> [EXERCISE 1]: In the VIG vs. SCHD passage, can you repeat the text between "The practical result: SCHD" and "the accumulation phase.", inclusive, switching "drawdowns" to "downturns"?
> [EXERCISE 2]:
Using the VIG vs. SCHD passage, answer these:
(a) What fee do both funds charge?
(b) Roughly how many stocks does VIG hold?
(c) About what yield does SCHD have?
> [EXERCISE 3]: Can you carry the VIG vs. SCHD passage forward with the next part, starting after its final sentence?

> [EXERCISE PASSAGE]:
┄┄┄┄┄┄┄┄┄┄

Full side-by-side breakdown: SCHD vs. VYM vs. VIG →

VIG vs. SCHD

This is the most important comparison for Earn slot investors. Both funds require 10+ consecutive years of dividend payments, both charge 0.06%, and both exclude REITs. The difference is philosophy: SCHD screens for quality across four financial metrics (cash flow to debt, return on equity, dividend yield, and 5-year dividend growth rate) and holds roughly 100 stocks. VIG ranks solely on forward dividend growth rate and holds ~343 stocks.

The practical result: SCHD yields ~3.5% with lower technology exposure and stronger downside resilience in drawdowns. VIG yields ~1.7% with higher technology exposure and total returns that track the S&P 500 more closely. Over a full market cycle, VIG has produced slightly better total returns than SCHD precisely because it does not systematically underweight growth sectors. The tradeoff is that VIG's current income is low — investors building toward income-in-retirement may find the 1.7% yield unsatisfying in the accumulation phase.

┄┄┄┄┄┄┄┄┄┄

Dataset items:
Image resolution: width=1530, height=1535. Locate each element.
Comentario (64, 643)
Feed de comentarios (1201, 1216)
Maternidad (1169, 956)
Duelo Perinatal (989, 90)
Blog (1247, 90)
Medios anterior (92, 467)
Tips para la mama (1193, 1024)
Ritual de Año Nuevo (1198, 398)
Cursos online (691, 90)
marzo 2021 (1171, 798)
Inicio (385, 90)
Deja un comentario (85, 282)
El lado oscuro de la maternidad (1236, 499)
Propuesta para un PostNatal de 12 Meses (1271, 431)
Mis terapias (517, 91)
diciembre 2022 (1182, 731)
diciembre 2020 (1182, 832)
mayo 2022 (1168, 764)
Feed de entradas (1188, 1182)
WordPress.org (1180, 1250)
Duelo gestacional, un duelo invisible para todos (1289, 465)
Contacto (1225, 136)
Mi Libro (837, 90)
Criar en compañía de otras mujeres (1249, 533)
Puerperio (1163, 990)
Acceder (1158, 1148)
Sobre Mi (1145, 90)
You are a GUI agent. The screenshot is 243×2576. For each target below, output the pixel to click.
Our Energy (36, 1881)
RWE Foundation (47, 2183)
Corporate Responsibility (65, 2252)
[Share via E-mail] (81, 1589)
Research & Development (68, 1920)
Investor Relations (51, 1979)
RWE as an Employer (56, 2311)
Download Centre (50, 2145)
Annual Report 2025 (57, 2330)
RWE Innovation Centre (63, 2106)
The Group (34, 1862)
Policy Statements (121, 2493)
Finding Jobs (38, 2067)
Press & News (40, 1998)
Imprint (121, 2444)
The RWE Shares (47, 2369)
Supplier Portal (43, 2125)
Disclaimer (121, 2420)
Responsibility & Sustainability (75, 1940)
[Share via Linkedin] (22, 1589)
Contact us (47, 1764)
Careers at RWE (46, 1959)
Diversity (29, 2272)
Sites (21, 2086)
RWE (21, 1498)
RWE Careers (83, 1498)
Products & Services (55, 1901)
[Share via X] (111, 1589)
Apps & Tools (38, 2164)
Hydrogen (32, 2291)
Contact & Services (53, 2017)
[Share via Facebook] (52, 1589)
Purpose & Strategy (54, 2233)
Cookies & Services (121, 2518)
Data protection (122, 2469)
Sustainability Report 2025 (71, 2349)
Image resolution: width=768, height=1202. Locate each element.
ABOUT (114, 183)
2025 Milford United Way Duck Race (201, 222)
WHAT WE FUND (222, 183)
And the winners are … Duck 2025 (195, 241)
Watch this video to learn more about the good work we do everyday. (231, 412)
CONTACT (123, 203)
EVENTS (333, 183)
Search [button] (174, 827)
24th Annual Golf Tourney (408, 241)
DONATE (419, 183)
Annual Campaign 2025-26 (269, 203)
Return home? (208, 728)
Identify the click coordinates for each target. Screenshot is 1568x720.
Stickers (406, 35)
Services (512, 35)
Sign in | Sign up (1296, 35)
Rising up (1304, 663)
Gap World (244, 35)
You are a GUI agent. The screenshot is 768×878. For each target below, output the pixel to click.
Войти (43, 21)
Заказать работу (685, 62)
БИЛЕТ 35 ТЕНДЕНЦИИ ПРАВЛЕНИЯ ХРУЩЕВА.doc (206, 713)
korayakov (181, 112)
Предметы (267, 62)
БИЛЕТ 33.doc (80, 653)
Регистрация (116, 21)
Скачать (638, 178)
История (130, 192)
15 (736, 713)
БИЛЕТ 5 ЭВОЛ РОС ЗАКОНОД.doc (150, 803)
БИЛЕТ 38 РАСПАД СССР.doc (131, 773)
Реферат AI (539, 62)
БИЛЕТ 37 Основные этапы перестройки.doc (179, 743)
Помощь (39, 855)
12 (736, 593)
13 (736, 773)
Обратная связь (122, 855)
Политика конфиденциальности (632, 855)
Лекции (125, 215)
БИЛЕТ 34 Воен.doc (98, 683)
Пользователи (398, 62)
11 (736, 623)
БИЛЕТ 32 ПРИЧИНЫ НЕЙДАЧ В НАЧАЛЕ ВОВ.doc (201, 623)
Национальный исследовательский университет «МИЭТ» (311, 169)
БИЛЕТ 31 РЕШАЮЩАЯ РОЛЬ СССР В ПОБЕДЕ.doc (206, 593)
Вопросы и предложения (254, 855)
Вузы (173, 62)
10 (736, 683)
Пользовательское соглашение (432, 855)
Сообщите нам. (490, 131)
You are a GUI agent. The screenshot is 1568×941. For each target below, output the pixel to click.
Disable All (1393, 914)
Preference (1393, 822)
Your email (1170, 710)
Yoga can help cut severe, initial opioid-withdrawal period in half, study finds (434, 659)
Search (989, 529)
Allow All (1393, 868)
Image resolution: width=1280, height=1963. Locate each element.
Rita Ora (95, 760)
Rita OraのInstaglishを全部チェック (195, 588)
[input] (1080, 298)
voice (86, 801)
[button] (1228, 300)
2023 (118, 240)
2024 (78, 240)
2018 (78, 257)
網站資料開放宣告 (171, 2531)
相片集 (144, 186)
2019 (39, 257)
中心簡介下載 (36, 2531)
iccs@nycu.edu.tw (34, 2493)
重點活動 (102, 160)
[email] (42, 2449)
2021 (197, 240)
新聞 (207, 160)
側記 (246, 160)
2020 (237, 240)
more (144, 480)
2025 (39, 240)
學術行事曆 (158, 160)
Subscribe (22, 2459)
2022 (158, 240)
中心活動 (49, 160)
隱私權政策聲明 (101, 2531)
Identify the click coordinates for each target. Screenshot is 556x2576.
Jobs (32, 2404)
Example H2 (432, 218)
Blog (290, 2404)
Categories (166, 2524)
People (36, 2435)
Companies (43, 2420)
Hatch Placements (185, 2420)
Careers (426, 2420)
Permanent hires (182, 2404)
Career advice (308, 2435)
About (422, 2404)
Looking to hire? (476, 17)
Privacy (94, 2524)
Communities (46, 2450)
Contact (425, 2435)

┄┄┄┄┄┄┄┄┄┄

> [TASK RESULT 1]:
The practical result: SCHD yields ~3.5% with lower technology exposure and stronger downside resilience in downturns. VIG yields ~1.7% with higher technology exposure and total returns that track the S&P 500 more closely. Over a full market cycle, VIG has produced slightly better total returns than SCHD precisely because it does not systematically underweight growth sectors. The tradeoff is that VIG's current income is low — investors building toward income-in-retirement may find the 1.7% yield unsatisfying in the accumulation phase.

> [TASK RESULT 2]:
(a) 0.06%
(b) About 343
(c) About 3.5%

> [TASK RESULT 3]:
For investors who need meaningful income now: SCHD. For investors buying dividend growth and can wait for yield to compound: VIG. Both belong in the Earn slot; they serve different life stages within it.

VIG vs. DGRO

DGRO (iShares Core Dividend Growth ETF) is the closest competitor to VIG, but with a materially lower screening bar. DGRO requires only 5 consecutive years of dividend increases — half of VIG's 10-year requirement. The result is a broader, more diverse portfolio (~200 holdings vs. ~340) that includes companies with solid but not as long-established dividend histories. DGRO yields slightly more than VIG (~2.2–2.5% vs. ~1.7%) because the 5-year screen captures companies in an earlier phase of dividend growth.

VIG is more selective and has a longer track record — it has been managing money since 2006, while DGRO launched in 2014. Over full market cycles, their total returns have been very close because both screen for dividend growth rather than yield. The choice between them comes down to selectivity: VIG's 10-year bar is a meaningful filter that produces a portfolio of companies with proven durability through multiple economic cycles. DGRO's 5-year bar is broader and captures more recent dividend growers, which can be attractive but carries slightly higher risk at the individual holding level.

VIG for investors who want maximum selectivity in dividend growth. DGRO for investors who want a broader dividend-growth screen with slightly more current yield.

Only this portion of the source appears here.